If you don’t like something change it; if you can’t change it, change the way you think about it.
Monday, February 06, 2012
The craze for new gadgets and devices appears to be growing day by day. Emotions run high for some iconic devices and brands where people are willing to endure cold nights and mornings waiting for the store to open. The queues are visible across countries, so it is a global epidemic. These are normal consumers vying with the technophiles to be the first to own the product !
I own multiple devices including a few from the company in discussion, but never stood in queues to be amongst the first, though I know a few who did. I have always waited for a couple of revisions or generations to pass by before acquiring the new iconic device; the primary purpose seems to be to be seen displaying it prominently or announcing it by the footer in the email.

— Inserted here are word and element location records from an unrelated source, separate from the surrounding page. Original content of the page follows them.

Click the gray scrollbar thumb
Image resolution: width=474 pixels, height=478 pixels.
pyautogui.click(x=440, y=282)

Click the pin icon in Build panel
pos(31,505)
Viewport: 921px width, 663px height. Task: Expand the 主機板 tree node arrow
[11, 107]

I get carried away; this is not about new devices or the long queues, but about rotten eggs. In China, fans threw rotten eggs at the stores when the company announced to teeming crowds who queued up for long hours that they will not be selling the much awaited device; for the security of their customers who turned up in large numbers, proclaimed the announcement. Did they come armed with eggs waiting for the store to open ?

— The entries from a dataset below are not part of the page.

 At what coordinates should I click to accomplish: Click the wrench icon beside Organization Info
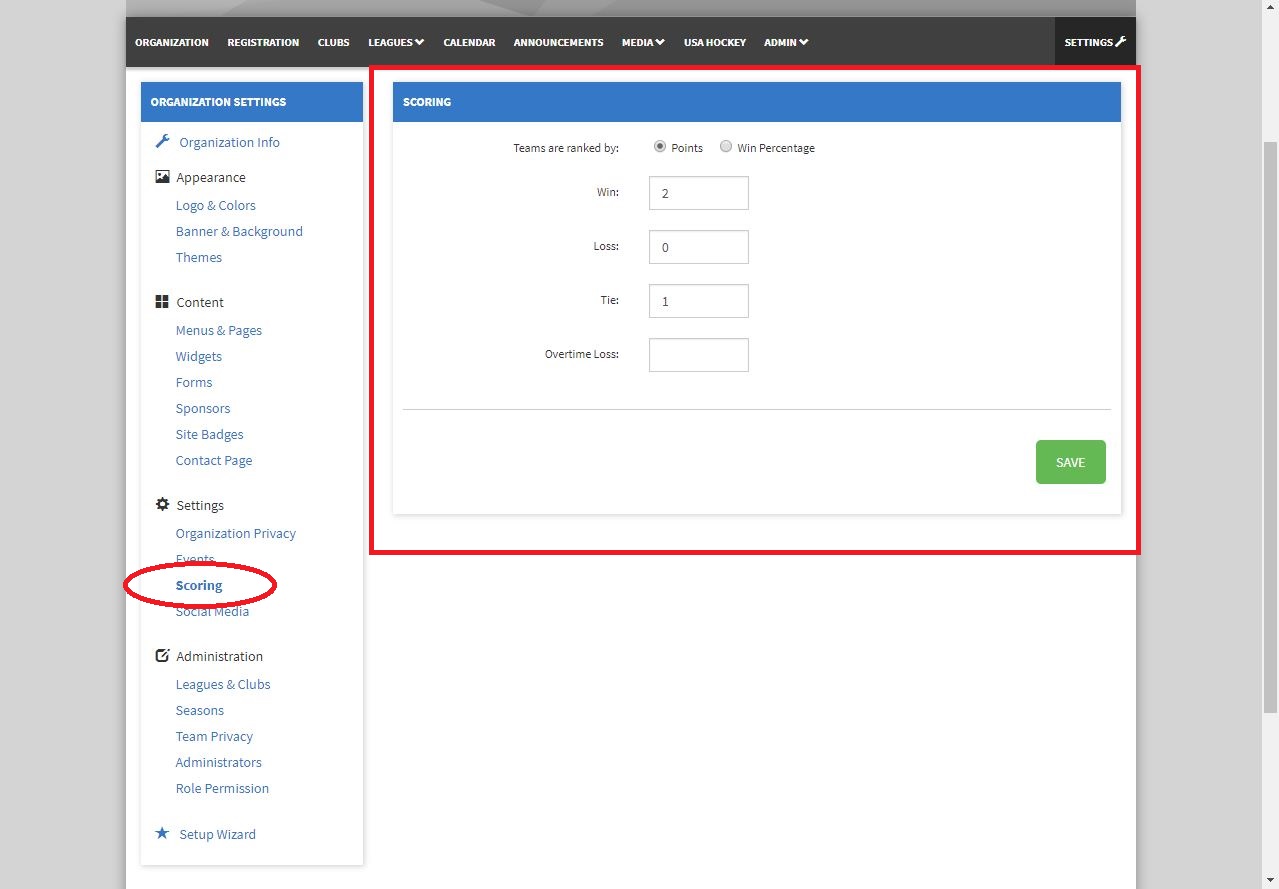162,142
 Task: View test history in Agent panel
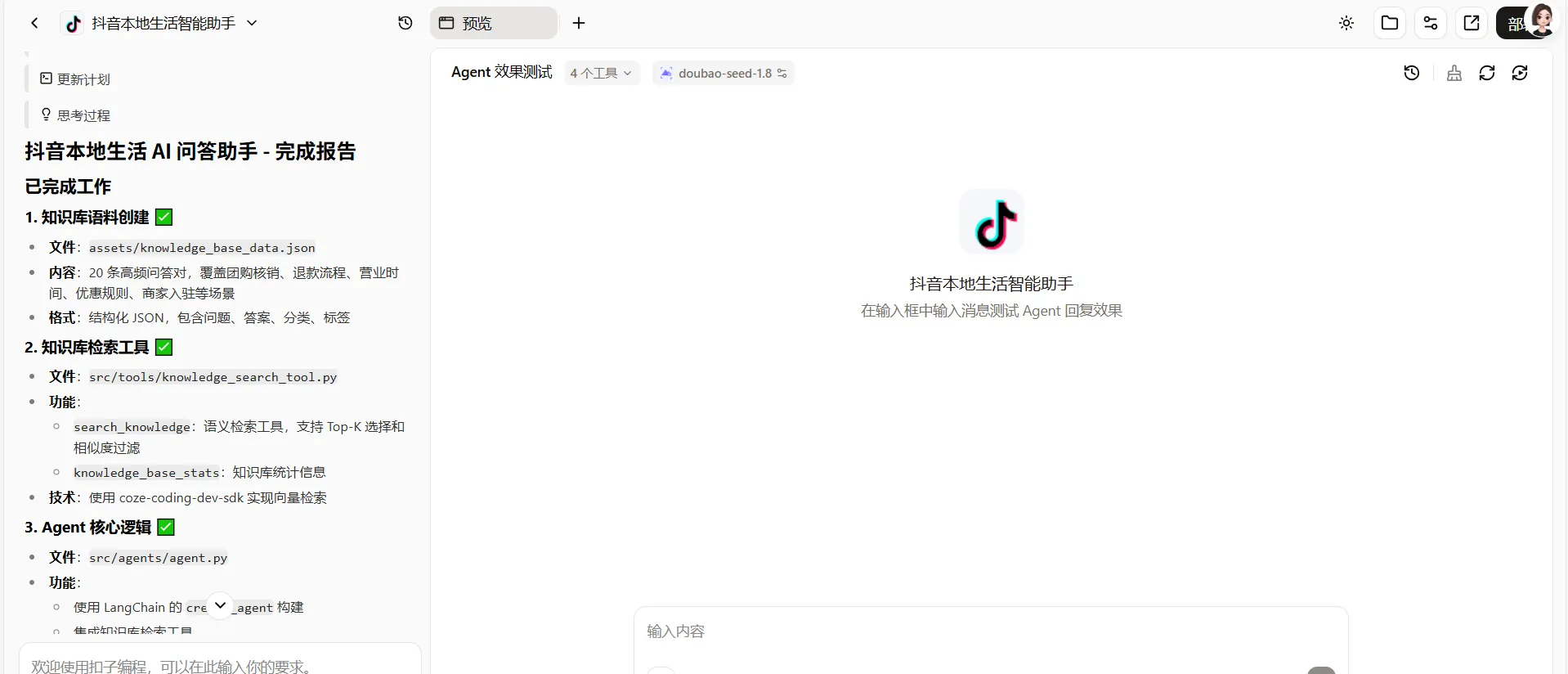1411,73
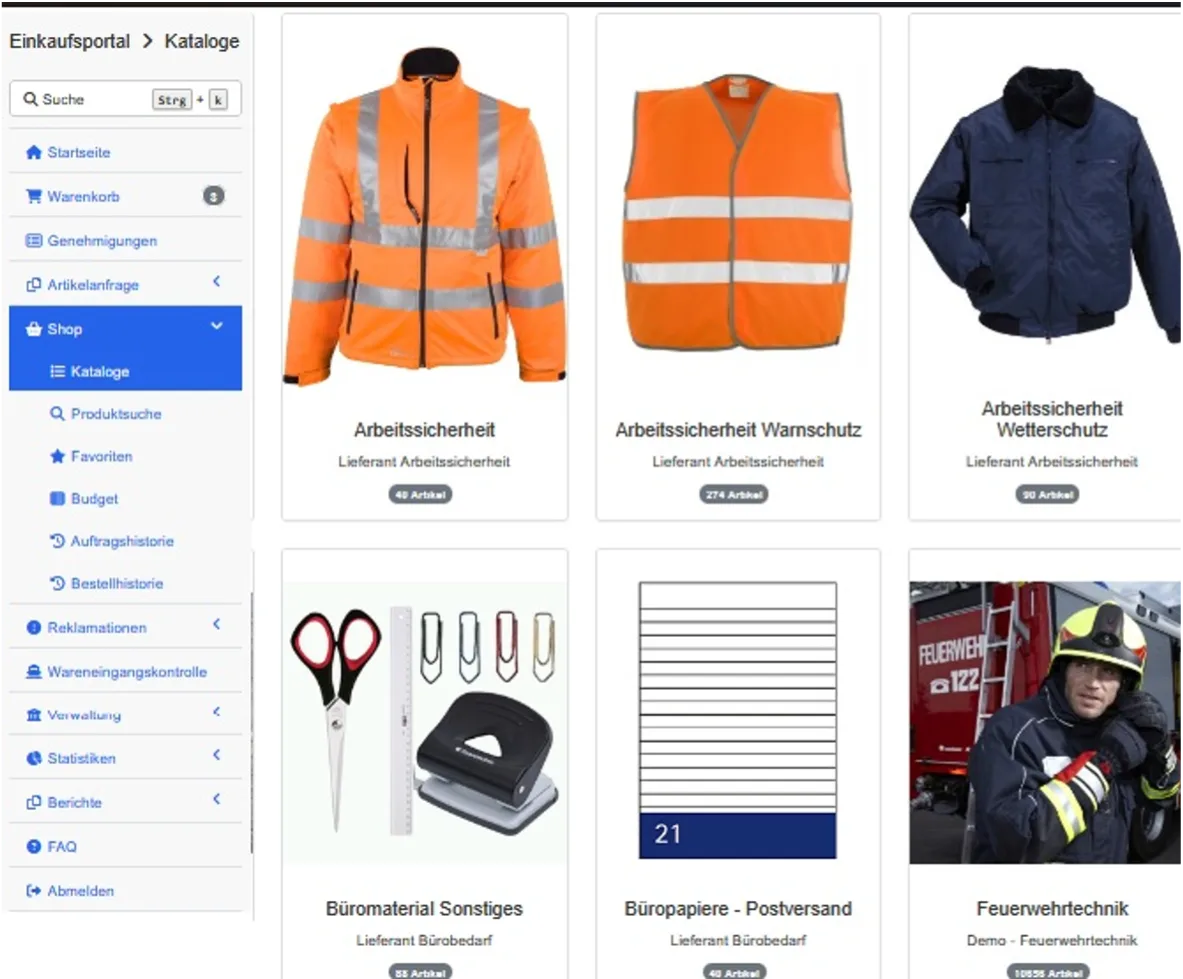Open the Warenkorb shopping cart icon

click(x=33, y=196)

The incident triggered many wild thoughts. Is the idea extensible to other irritating behaviors from say IT vendors who take the community for a ride ? What if every time there is a breach of trust, can I shower the vendor sales or support teams with choicest tomatoes (I am vegetarian you know) ? Is this a feat worth emulating when projects do not meet timelines or when basic requirement misunderstanding by ignorant consultants becomes a change request ?
It does have finality to the statement it makes. If I don’t like the outcome I am going to demonstrate my ire. Sil-vouz plait, it may aggravate the situation, but it does create a warm, fuzzy and a lighter feeling to have vented out the frustration and anger. Will the slinging match create a better relationship between the CIO and the other parties ?
Last week, working on a post contract changes to some service delivery benchmarks, I had an urge to pelt a lot of stuff on the negotiating party. My primal fantasy had to be suppressed to stay within defined corporate behavior and work on the issues step by step steering it towards desired outcomes. Civilized acceptable behavior does not provide latitude to hurl objects when events do not take the turn we desire; even when the consumerization of devices brings unwelcome distractions.
Relationships are built over a period of time, but they can be strained for a long time in an unguarded moment. This applies to any relationship, peers, bosses, team, vendors, family, and friends. CIOs forge relationships possibly with a larger set in comparison to some of their peers. Success is highly dependent on setting and managing realistic expectations. Service delivery and change management are key tenets of the IT agenda.
After all we don’t want to be at the receiving end of the rotten eggs.